■ **PROVIDED PASSAGE**
= = = =

In many ways, the situation then is not dissimilar to the Philippines now, where divorce is illegal and contraception shunned.

The economic boom in Ireland from 1996 onwards allowed for social attitudes to change. That, and the influx of 400,000 foreign nationals to a nation where thousands left each year to join the ranks of an Irish global diaspora, irrevocably changed the social fabric and left the church’s influence fraying.

By 2015, Ireland became the first nation globally to legalise gay marriage by popular referendum, rendering Varadkar’s personal life choices now politically and socially irrelevant.

But he does face huge challenges in taking over the coalition government.

A series of scandals over the treatment of a whistleblower within the ranks of the Irish police — the Garda Siochana — effectively ended the political career of Varadkar’s predecessor, Enda Kenny. The Garda Commissioner has refused to resign, and she is now facing new calls after it was revealed earlier this week that seven men who had sexually abused a child won’t be prosecuted because Garda, who had questioned the young victim, was too heavy handed and did so in an inappropriate manner that has undermined any chance of a criminal indictment.

In March, at the site of a former home run by an order of Roman Catholic nuns for young unwed mothers and their babies between 1926 and 1961, the skeletal remains of more than 700 babies were found in an old septic tank and in other unmarked graves. While there is no suggestion that the victims died from non-natural causes, the manner of the disposal of their bodies is horrific. Kenny described the discovery as “truly appalling” and said the babies were treated as “some kind of sub species”.

Earlier this week, after an intense public outcry, it was decided that a new National Maternity Hospital to be built in Dublin, will be managed by government officials rather than by the Sisters of Charity, another order of nuns that has overseen maternity care at the hospital since the 1840s. It was responsible for running the so-called Magdelene laundries, where unmarried mothers were forced to labour in appalling conditions to atone for their sins.

While Varadkar is being likened to Canadian Prime Minister Justin Trudeau or new French President Emmanuel Macron for being young, energetic and politically vibrant, his party is wallowing in opinion polls. And with his coalition government relying on an agreement from Fianna Fail, the main opposition party, that it won’t trigger an election for two years, that agreement runs out next spring. It may just be too tempting for Fianna Fail not to topple the government sooner rather than later, throwing the rookie Fine Gael leader into a general election campaign.

It’s not just domestic politics that will test Varadkar. With Brexit talks due to begin on June 19, he faces intense pressure to ensure that the border between the Republic of Ireland in the south with Northern Ireland remains open and without customs or security checks.

With the European Union (EU), promoting the free movement of goods, services and people across its borders, the frontier with Northern Ireland will make it the only land crossing between Britain and the rest of the EU.

That, combined with the peace dividend from the Good Friday Agreement that ended three decades of sectarian and political violence in Northern Ireland in 1998, meant the border became little more than a line on a map.

Significantly, though, the Good Friday Agreement also meant that voters in the Republic had to approve two constitutional amendments for the peace process to work: The first meant giving up the Republic’s territorial claim to the entire island of Ireland; the second abolished the recognition of the special position of the Catholic church. In effect, Varadkar’s ascendency was made possible by the passage of both amendments.

= = = =

■ **RAW DATA**
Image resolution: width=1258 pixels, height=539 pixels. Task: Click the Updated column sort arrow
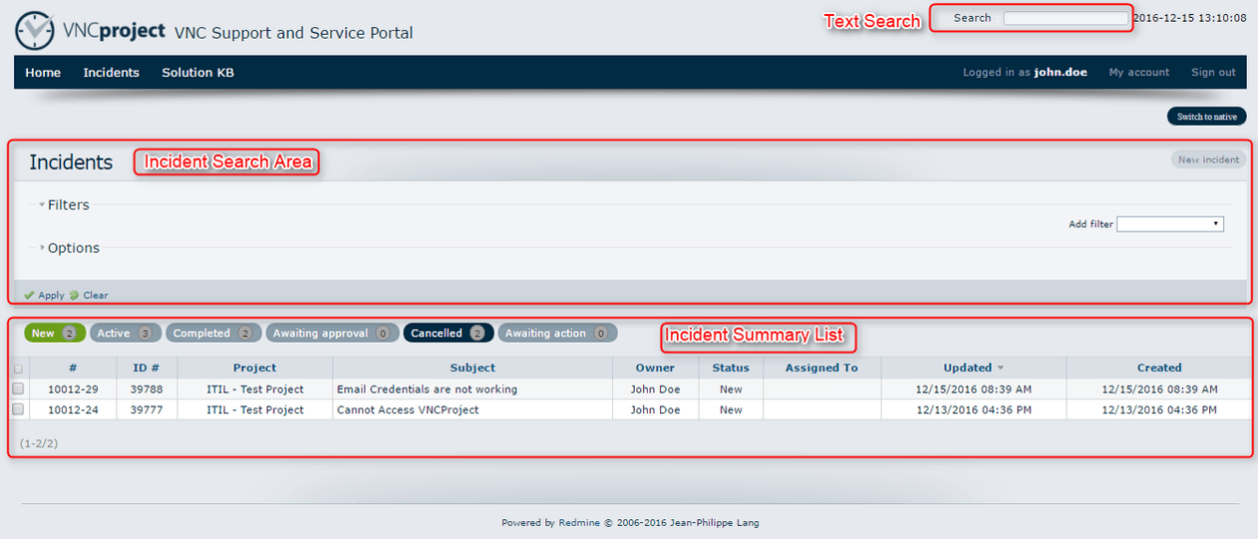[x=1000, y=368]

= = = =

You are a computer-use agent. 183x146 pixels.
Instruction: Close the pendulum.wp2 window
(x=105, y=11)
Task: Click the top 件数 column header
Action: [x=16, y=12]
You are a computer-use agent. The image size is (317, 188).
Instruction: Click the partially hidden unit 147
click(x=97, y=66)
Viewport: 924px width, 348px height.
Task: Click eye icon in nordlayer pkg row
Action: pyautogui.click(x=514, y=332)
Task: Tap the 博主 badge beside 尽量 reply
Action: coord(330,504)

= = = =

■ **INSTRUCTIONS**
#1 According to the Ireland article, when are Brexit talks due to begin?
#2 Return everything in the Ireland article from "A series of" down to "a criminal indictment.", copied word for word.
The listing is separate material from the Ireland article.

■ **PER-TASK ANSWERS**
#1 June 19

#2
A series of scandals over the treatment of a whistleblower within the ranks of the Irish police — the Garda Siochana — effectively ended the political career of Varadkar’s predecessor, Enda Kenny. The Garda Commissioner has refused to resign, and she is now facing new calls after it was revealed earlier this week that seven men who had sexually abused a child won’t be prosecuted because Garda, who had questioned the young victim, was too heavy handed and did so in an inappropriate manner that has undermined any chance of a criminal indictment.